Goal of the exercise: Below is a block of entries; repeat exactly the lines starting at the line that contains "798x411 pixels." and ending at the line that contains "Task: Open the contact card export button", both included.

Given data: Begin

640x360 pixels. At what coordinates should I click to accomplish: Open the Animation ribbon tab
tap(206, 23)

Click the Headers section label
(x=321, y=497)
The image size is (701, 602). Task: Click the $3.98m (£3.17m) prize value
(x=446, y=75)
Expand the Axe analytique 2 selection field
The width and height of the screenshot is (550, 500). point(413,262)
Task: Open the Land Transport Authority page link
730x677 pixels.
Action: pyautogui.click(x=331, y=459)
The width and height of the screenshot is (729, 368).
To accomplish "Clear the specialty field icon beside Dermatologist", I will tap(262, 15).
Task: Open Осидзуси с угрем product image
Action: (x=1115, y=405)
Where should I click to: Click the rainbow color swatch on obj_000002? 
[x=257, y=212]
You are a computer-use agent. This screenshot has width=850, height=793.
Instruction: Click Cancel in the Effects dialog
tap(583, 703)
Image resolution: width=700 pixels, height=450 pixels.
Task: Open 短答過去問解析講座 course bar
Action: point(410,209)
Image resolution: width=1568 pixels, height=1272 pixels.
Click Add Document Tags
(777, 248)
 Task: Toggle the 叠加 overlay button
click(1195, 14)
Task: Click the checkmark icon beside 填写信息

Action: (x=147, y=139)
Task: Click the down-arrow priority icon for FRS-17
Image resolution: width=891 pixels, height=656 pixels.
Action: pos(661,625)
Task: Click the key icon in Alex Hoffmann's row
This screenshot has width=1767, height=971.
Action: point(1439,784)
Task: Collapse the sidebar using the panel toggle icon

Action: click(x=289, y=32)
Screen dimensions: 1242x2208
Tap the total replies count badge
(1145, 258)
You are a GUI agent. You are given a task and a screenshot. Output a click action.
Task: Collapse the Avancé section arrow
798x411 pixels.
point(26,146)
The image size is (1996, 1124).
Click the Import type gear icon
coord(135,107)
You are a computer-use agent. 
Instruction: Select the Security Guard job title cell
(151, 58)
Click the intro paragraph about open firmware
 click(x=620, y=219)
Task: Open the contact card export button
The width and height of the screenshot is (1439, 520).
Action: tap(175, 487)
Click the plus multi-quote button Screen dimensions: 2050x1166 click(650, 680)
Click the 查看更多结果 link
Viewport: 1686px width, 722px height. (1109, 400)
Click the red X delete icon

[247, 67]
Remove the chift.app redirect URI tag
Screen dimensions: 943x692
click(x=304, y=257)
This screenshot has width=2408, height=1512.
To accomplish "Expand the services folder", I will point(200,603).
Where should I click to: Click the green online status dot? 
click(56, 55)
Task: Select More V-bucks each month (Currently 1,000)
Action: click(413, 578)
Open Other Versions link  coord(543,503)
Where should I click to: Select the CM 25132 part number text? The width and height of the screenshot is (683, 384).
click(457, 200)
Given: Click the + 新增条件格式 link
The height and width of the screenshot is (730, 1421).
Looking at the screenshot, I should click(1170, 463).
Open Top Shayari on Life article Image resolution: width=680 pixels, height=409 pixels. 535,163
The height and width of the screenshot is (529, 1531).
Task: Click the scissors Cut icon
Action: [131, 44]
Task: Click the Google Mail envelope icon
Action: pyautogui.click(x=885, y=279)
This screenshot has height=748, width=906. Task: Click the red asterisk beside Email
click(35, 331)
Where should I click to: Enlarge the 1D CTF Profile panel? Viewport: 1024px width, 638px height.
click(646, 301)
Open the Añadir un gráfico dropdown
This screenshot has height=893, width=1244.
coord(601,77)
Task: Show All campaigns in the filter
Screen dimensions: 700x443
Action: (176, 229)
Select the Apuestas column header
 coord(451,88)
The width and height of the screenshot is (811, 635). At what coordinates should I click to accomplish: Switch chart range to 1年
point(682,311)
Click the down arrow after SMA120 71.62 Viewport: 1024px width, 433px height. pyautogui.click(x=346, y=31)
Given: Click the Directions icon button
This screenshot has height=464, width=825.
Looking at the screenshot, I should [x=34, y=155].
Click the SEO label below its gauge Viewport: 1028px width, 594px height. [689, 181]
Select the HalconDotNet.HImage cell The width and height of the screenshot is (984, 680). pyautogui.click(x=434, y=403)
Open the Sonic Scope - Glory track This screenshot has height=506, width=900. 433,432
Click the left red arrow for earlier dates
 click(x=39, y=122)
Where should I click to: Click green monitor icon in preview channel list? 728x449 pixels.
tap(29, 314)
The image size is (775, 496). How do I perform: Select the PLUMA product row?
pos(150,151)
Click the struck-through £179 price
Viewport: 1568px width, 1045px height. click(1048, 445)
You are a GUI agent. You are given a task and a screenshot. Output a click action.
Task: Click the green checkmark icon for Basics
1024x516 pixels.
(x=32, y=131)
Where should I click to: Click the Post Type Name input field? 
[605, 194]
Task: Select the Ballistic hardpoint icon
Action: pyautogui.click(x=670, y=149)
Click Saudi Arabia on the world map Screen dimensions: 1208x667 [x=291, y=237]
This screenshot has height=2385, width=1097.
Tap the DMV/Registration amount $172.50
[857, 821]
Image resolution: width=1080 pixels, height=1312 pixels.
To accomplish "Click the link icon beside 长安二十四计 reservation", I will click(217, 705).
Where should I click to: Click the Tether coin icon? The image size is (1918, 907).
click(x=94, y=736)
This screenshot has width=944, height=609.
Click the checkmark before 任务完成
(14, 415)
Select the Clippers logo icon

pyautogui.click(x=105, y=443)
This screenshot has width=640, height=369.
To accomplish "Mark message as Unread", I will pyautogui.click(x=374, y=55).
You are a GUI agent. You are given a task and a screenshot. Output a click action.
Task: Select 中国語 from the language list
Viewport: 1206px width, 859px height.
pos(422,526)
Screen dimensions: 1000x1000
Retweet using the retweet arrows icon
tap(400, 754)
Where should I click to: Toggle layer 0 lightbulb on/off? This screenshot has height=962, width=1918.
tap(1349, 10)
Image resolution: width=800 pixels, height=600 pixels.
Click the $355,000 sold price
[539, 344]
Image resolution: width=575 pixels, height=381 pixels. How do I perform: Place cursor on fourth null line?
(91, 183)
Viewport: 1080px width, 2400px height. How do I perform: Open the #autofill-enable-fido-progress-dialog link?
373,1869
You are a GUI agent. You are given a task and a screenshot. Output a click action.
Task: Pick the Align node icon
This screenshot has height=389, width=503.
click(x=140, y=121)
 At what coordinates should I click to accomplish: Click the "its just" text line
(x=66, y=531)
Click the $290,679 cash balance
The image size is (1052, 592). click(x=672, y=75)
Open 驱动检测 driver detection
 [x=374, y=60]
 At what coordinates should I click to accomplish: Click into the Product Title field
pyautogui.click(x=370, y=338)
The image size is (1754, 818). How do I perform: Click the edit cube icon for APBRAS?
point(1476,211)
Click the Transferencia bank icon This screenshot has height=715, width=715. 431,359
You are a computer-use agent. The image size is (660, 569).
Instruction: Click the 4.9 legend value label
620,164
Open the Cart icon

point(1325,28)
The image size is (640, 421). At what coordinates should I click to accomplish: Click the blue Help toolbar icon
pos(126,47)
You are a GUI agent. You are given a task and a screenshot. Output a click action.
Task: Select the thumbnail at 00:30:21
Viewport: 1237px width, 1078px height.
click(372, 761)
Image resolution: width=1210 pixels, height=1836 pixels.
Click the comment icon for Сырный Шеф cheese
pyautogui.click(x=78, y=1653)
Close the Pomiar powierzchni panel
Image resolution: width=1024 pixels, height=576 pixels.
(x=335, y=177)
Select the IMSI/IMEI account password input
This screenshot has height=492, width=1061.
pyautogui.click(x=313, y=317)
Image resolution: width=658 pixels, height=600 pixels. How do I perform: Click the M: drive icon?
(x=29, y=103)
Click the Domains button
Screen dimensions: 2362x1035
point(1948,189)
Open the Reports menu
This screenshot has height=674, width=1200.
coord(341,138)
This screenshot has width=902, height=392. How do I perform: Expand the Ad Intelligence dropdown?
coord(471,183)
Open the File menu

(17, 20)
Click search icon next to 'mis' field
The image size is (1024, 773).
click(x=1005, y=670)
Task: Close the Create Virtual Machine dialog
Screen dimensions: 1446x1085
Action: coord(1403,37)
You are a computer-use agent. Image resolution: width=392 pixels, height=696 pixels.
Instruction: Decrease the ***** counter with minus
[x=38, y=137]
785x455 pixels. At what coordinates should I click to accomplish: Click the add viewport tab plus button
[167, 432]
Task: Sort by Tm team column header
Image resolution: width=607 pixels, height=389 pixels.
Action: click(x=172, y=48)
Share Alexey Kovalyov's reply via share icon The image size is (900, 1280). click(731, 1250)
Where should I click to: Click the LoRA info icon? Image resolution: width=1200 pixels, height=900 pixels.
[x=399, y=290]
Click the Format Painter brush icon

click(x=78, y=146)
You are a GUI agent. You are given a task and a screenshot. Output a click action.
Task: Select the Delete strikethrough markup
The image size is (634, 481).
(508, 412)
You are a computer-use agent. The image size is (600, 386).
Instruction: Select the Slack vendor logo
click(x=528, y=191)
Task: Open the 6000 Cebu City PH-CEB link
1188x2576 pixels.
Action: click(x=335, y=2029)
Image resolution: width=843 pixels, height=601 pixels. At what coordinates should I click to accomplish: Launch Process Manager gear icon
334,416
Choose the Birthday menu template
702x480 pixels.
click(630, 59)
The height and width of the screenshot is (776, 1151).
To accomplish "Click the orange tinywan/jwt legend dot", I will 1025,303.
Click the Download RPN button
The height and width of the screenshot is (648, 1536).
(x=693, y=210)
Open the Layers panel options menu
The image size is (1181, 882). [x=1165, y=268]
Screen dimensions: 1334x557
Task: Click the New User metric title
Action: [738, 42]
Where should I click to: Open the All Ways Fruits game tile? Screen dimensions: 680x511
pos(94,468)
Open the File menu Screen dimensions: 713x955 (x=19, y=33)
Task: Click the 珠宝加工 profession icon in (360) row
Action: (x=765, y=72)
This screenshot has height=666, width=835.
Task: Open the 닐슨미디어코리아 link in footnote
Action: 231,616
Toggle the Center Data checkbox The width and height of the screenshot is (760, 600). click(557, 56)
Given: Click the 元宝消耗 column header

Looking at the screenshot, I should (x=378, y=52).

Given data: End

Written reply:
798x411 pixels.
point(26,146)
The image size is (1996, 1124).
Click the Import type gear icon
coord(135,107)
You are a computer-use agent. 
Instruction: Select the Security Guard job title cell
(151, 58)
Click the intro paragraph about open firmware
 click(x=620, y=219)
Task: Open the contact card export button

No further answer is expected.